Taking cloud optimisation out of the silo
For cloud optimisation efforts to really work, they need business-wide buy-in and a cross-functional approach. Ras says there needs to be an emphasis on collaboration. “Cloud isn’t just an IT concern. If finance doesn’t know what IT is provisioning, and IT doesn’t know how costs are being allocated, you end up with uncontrolled cloud spend. The key is for teams to work together and finance, operations, and IT should be aligned to ensure cloud remains efficient and cost-effective.”
To tackle these challenges, Ras recommends using cloud monitoring tools such as AWS Cost Explorer and Azure Cost Management for real-time cost visibility. Organisations should concentrate on right-sizing and auto-scaling their cloud resources so they match with actual demand.
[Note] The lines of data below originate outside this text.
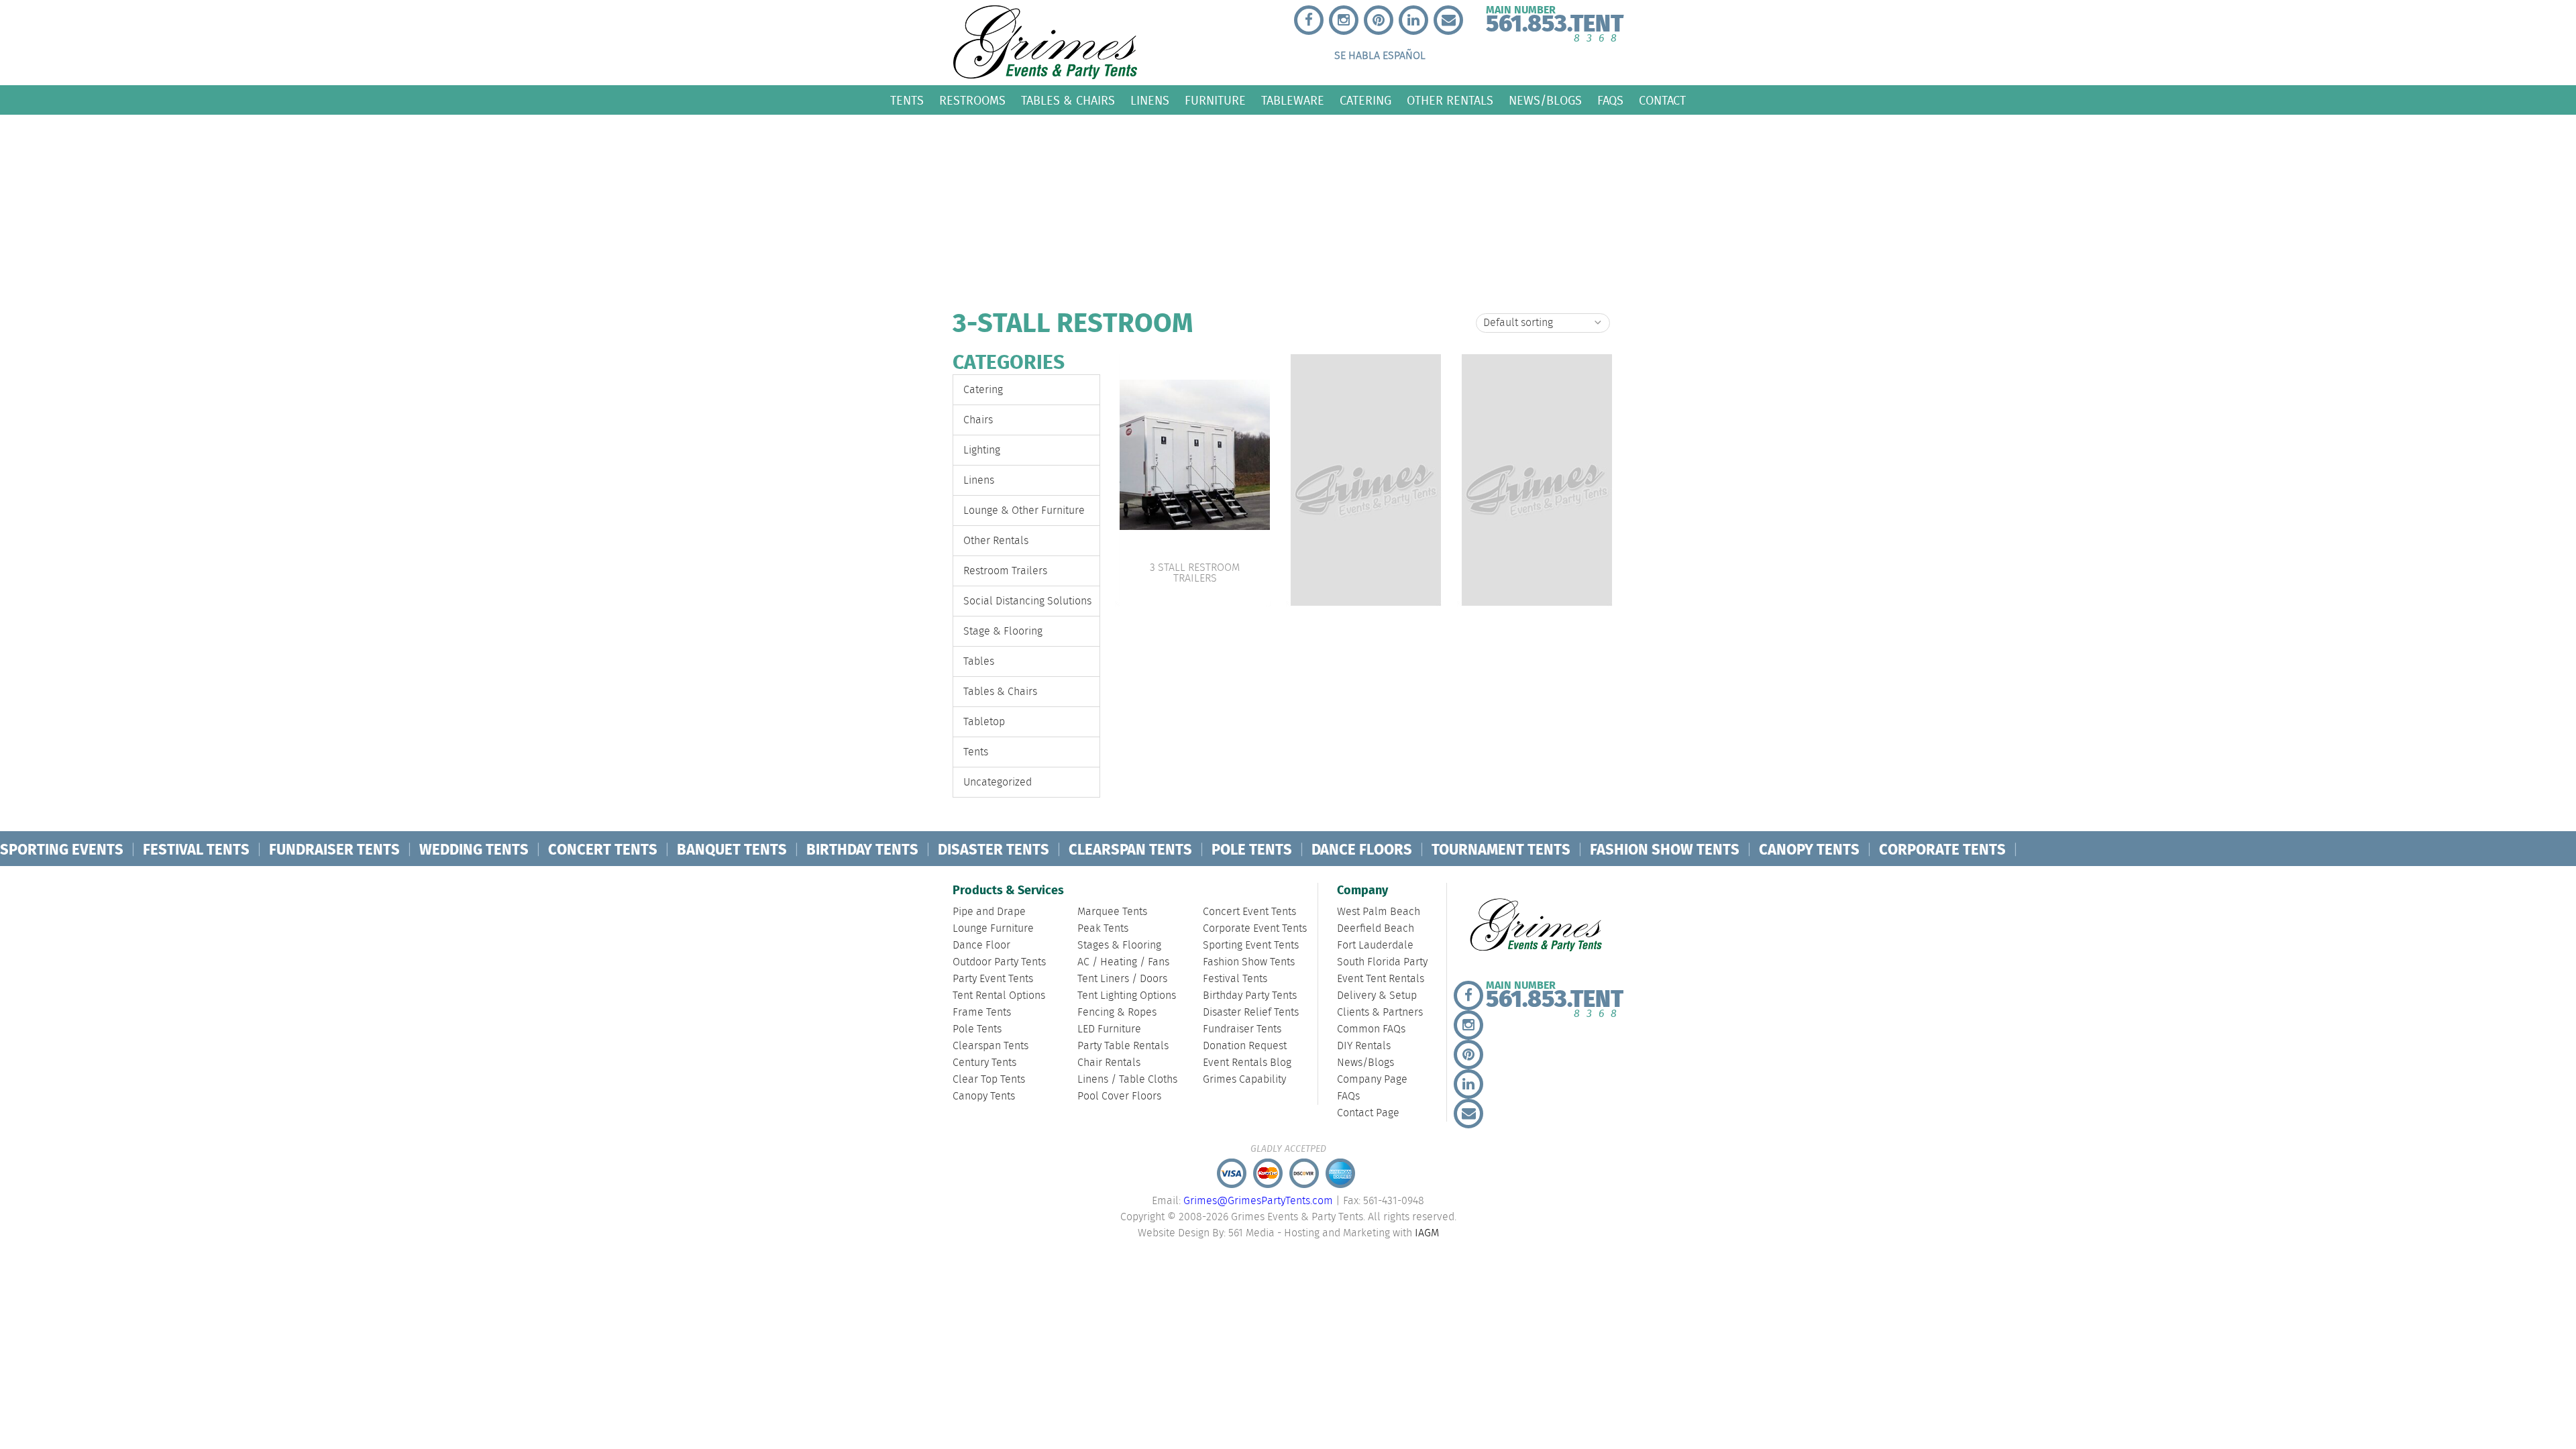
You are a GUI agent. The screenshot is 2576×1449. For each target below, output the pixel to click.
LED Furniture (1109, 1029)
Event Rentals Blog (1247, 1063)
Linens (1149, 100)
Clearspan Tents (990, 1046)
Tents (907, 100)
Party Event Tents (993, 979)
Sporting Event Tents (1251, 945)
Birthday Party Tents (1250, 995)
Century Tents (984, 1063)
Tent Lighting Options (1126, 995)
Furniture (1215, 100)
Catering (1365, 100)
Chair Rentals (1108, 1063)
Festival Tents (1235, 979)
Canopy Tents (984, 1096)
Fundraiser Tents (1242, 1029)
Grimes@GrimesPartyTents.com (1258, 1201)
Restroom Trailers (1005, 571)
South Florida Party (1382, 962)
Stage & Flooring (1002, 631)
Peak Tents (1102, 928)
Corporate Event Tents (1255, 928)
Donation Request (1245, 1046)
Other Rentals (1450, 100)
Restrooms (972, 100)
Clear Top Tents (989, 1079)
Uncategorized (997, 782)
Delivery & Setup (1377, 995)
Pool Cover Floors (1119, 1096)
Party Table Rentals (1123, 1046)
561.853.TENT (1554, 21)
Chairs (978, 420)
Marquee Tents (1112, 912)
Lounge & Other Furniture (1024, 510)
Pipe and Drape (989, 912)
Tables (978, 661)
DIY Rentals (1364, 1046)
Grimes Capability (1244, 1079)
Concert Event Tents (1249, 912)
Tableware (1292, 100)
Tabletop (984, 722)
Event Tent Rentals (1380, 979)
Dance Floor (981, 945)
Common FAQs (1371, 1029)
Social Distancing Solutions (1027, 601)
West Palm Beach (1378, 912)
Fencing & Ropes (1117, 1012)
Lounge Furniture (993, 928)
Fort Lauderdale (1375, 945)
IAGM (1427, 1233)
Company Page (1372, 1079)
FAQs (1610, 100)
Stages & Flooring (1119, 945)
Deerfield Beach (1375, 928)
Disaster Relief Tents (1251, 1012)
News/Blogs (1545, 100)
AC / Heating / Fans (1123, 962)
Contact (1662, 100)
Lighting (981, 450)
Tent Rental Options (999, 995)
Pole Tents (977, 1029)
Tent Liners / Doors (1122, 979)
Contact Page (1368, 1113)
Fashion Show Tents (1249, 962)
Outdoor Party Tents (999, 962)
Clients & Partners (1380, 1012)
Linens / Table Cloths (1127, 1079)
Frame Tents (982, 1012)
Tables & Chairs (1068, 100)
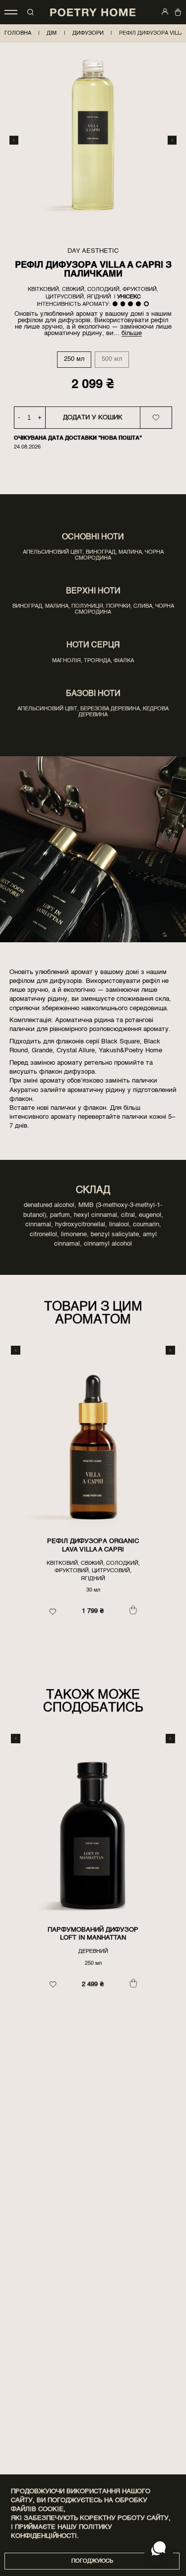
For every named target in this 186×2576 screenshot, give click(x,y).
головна (17, 33)
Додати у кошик (93, 417)
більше (132, 333)
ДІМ (52, 33)
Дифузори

In addition, treating data governance as a cost-control strategy is essential to ensure businesses implement proper lifecycle management for their cloud storage and data usage.
Auditing the cloud
“The most important step in cloud optimisation is knowing what you need from the start. The quicker and more effectively a client can communicate what they want and what they actually need, because those aren’t always the same thing, the better the optimisation process will be. Picking the right technologies from the beginning makes a big difference,” says Ras.
When optimising an existing cloud environment, the first step is always an audit. This involves reviewing whether allocated resources match actual usage. “There’s no point in running a massive instance for a web server that only gets a couple of hits a day. Once that’s done, the different optimisation points can be tackled, whether it’s auto-scaling, instance right-sizing, or adjusting storage.”
Global spending on public cloud services is projected to reach $723 billion by 2025, up from nearly $600 billion in 2023, according to Gartner. As cloud adoption grows, so should concerns over inefficiencies and waste.
“Cloud is only as smart as the way it is managed,” says Ras. “Without a strategic approach, it’s just an expensive server rental.”